PROVIDED TEXT:
Begin

Guest Blog Post: How Football Changed Me by Sahil Bhagat
Ah, I’ve had a busy week and haven’t had much time to blog. Being in a relationship takes more time than I imagined. Although, if it was too easy, it probably wouldn’t be worth it either. Anyhoo, it’s time for another guest post and this time we have Sahil Bhagat, who is a grad student in the Management Science & Engineering (MS&E) – which, by the way, is a new and pretty amazing program at Stanford. Sahil is one of the most happy go-lucky people I know and one of the few people who came to Stanford directly after graduating from D. J. Sanghvi in Mumbai. IMO, that’s pretty badass because it is insanely difficult to make it to a top US school without an IIT or a BITS tag. You should keep an eye out on his blog because he plans to publish the story of his journey from Mumbai University to Stanford University – and boy, having heard it first-hand over a late night of gupshup, I can tell you it is pretty inspiring. In this post, he talks about one of his passions – football – and how it completely changed his life..
I still remember Rocky’s knockout punch that led to that historic victory over Apollo or getting inspired by coach Herman’s pep talk that led to a famous victory for the underdogs in the movie Remember the Titans. Hell, even Forrest Gump’s non-stop run made me believe, believe that anything is possible. Growing up watching a number of such inspiring sports movies, I secretly hoped to experience the joy of winning something while being touted as a long shot. Because everyone knows that there is no better feeling than shutting up your critics by defying the odds. Unfortunately, I did not win any competition or become a superstar in any sport. But what I did achieve was something far more than what I had ever hoped for. Through the game of football, I did shut some of my critics that lay inside me. I also managed to defy the odds that were products of my own mind. And for that I am forever grateful to this beautiful game. This is the story of how football changed me.
Since childhood I always thought of myself as a timid and meek guy. I would be averse to leaving my comfort zone, partly because I lacked the confidence to cope with any changes. But it was all about to change when I started playing football at the age of 18, which was pretty late to be honest. After just two months of playing football I decided to go for my college team trials. Needless to say, I failed. I went again next year and failed again. It was hard to take because for me failure had never been an option. But it taught me an important life lesson, which has become a valuable survival tool for me here at Stanford. I learnt that no matter how good you are, there will always be someone better than you and as you grow up in this world, you are bound to fail repeatedly. But it is not about how much you fail, it is about fast you get up and keep trying. Something that has been echoed by Rocky Balboa, my movie hero, who once told his son:
“The world ain’t all sunshine and rainbows. It’s a very mean and nasty place and I don’t care how tough you are it will beat you to your knees and keep you there permanently if you let it. You, me, or nobody is gonna hit as hard as life. But it ain’t about how hard ya hit. It’s about how hard you can get it and keep moving forward. How much you can take and keep moving forward. That’s how winning is done!”
For some time now I had been playing with a bunch of experienced players, some of whom had been playing football for their entire lives. Needless to say, I could not match up to their expectations. Finding it difficult to cope up with their game and style, I was often sidelined and made to ‘sit on the bench’. More importantly, I had made a bad impression on not only them but also a lot of my college mates. This made my learning curve even steeper because improving a bad first impression is always a difficult task. But that helped develop a mindset that proved to be useful in all walks of my life, a mindset that focused on being dedicated towards your goal, no matter what.

End

DATA RECORDS:
Begin

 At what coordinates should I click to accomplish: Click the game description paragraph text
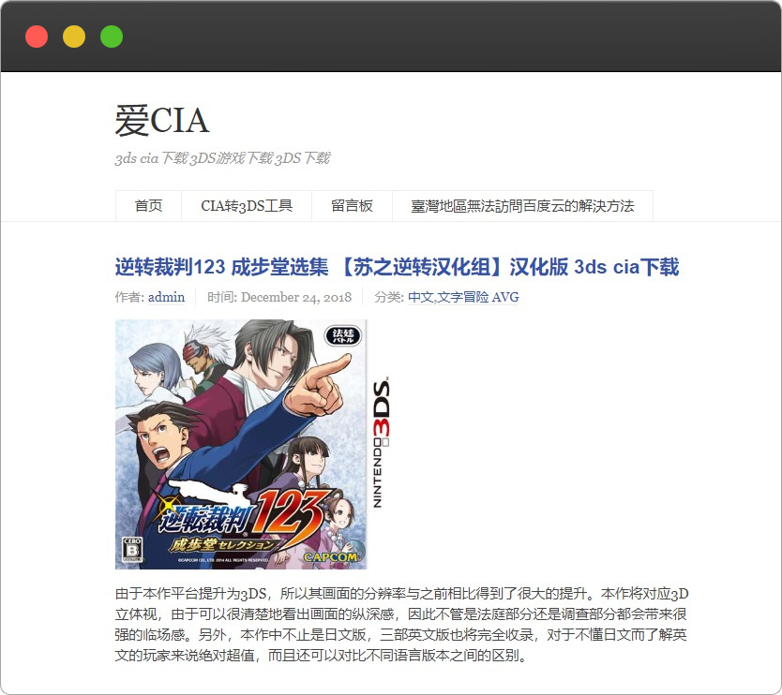tap(401, 624)
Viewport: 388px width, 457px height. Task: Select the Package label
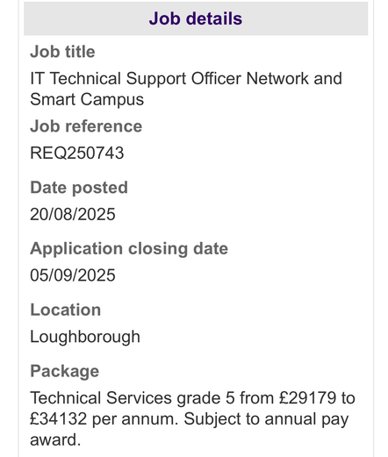[x=65, y=372]
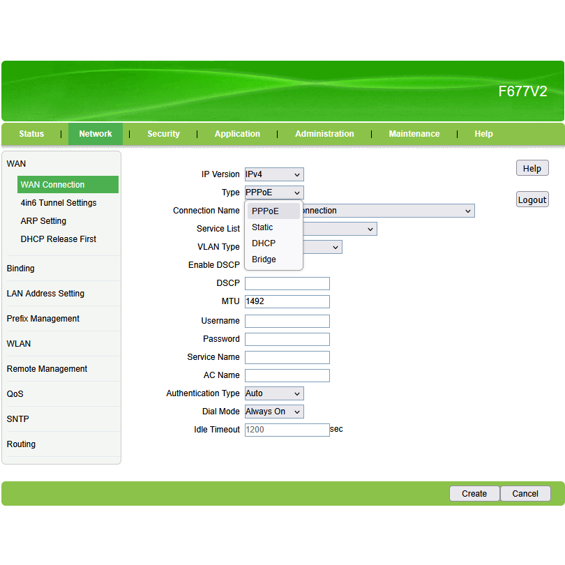
Task: Select ARP Setting in the sidebar
Action: pyautogui.click(x=43, y=221)
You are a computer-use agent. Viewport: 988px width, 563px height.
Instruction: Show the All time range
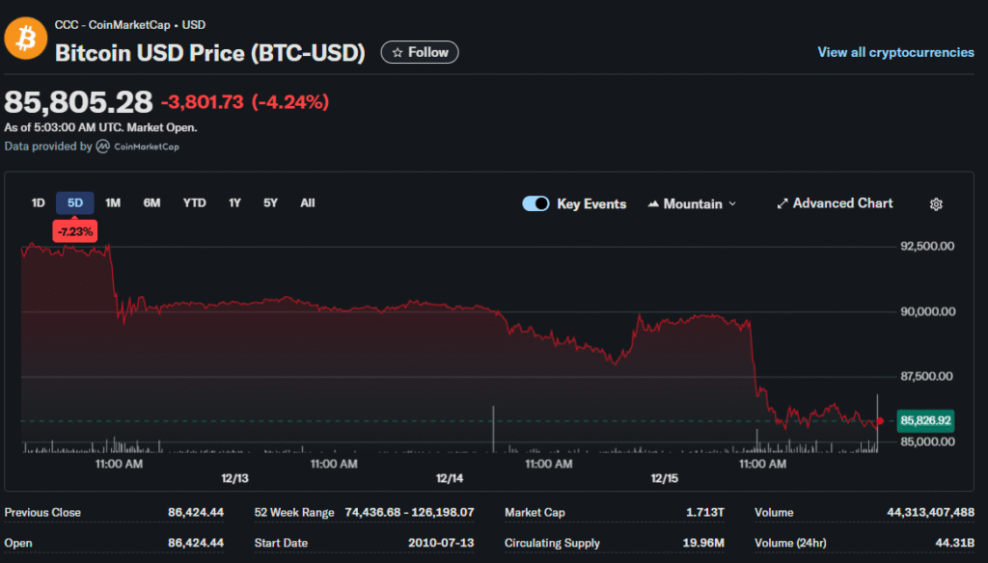307,202
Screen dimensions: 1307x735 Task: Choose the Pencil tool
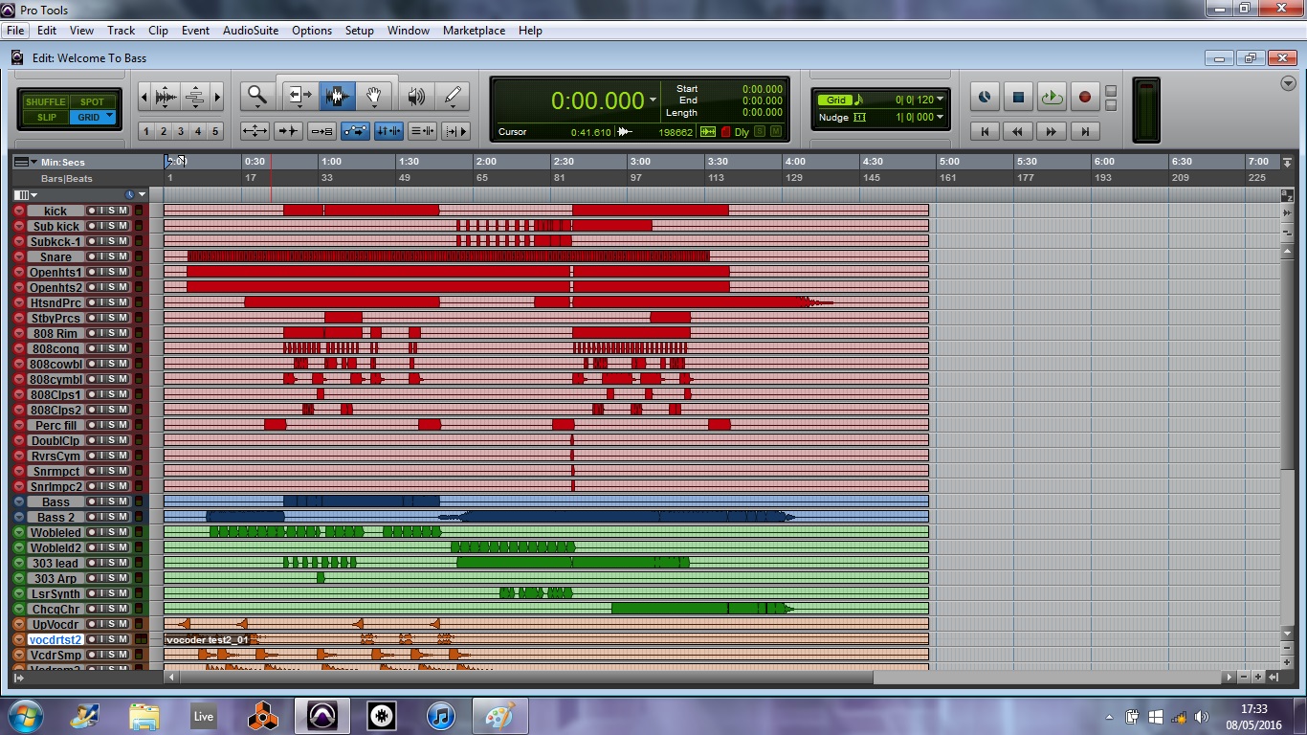[453, 96]
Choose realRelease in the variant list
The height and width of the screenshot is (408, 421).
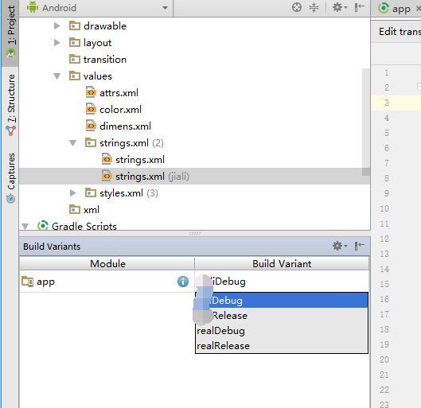click(282, 345)
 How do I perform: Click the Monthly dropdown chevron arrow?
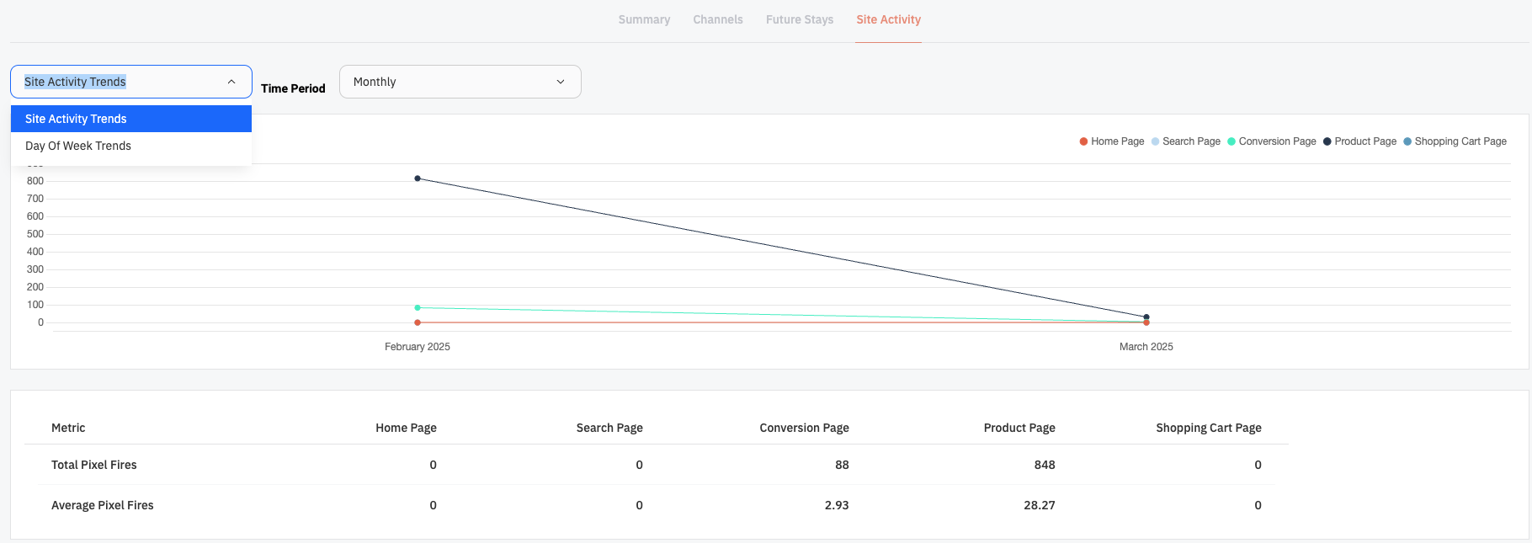tap(561, 82)
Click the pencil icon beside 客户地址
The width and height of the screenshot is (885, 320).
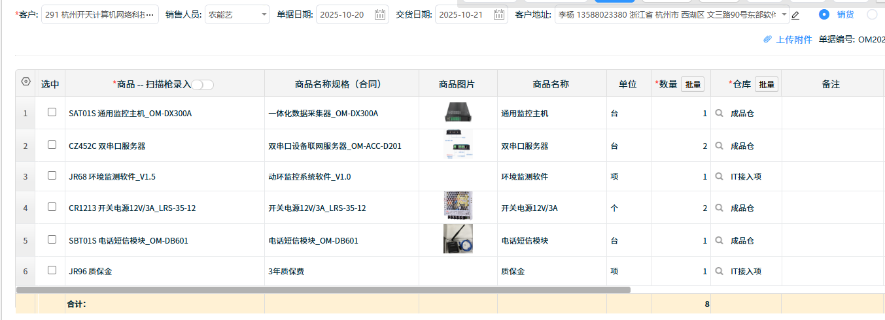(x=795, y=15)
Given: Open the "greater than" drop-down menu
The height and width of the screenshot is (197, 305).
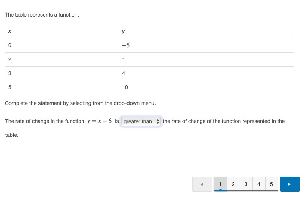Looking at the screenshot, I should (141, 121).
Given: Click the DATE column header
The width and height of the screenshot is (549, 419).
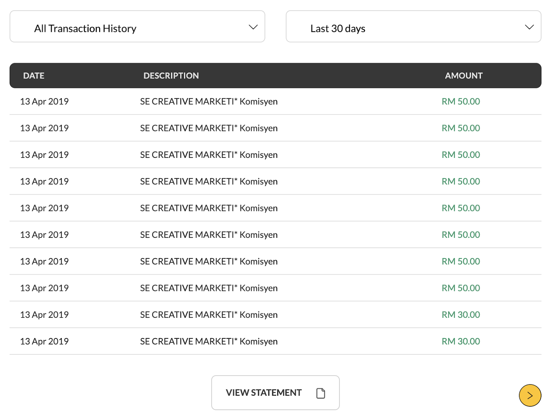Looking at the screenshot, I should [34, 75].
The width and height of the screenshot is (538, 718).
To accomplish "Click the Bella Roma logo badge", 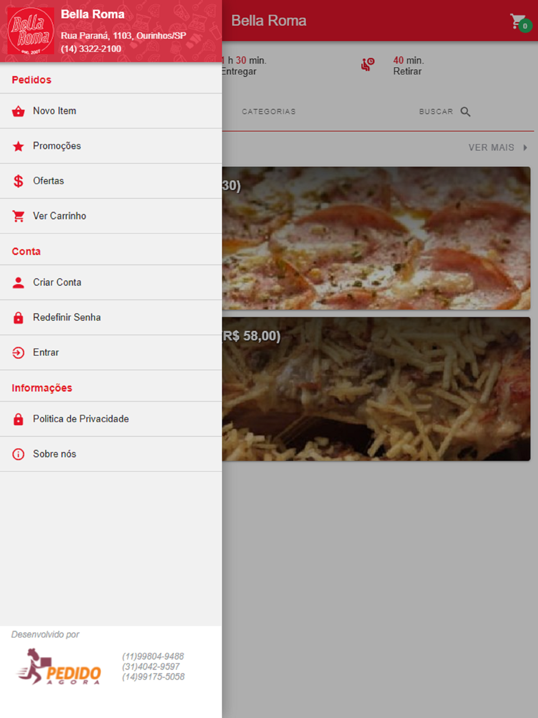I will tap(31, 31).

End

WHAT IS REQUIRED: Extract the part of the football guest post above the listing, starting at "For some time" and ending at "no matter what.", word for word.

SOLUTION:
For some time now I had been playing with a bunch of experienced players, some of whom had been playing football for their entire lives. Needless to say, I could not match up to their expectations. Finding it difficult to cope up with their game and style, I was often sidelined and made to ‘sit on the bench’. More importantly, I had made a bad impression on not only them but also a lot of my college mates. This made my learning curve even steeper because improving a bad first impression is always a difficult task. But that helped develop a mindset that proved to be useful in all walks of my life, a mindset that focused on being dedicated towards your goal, no matter what.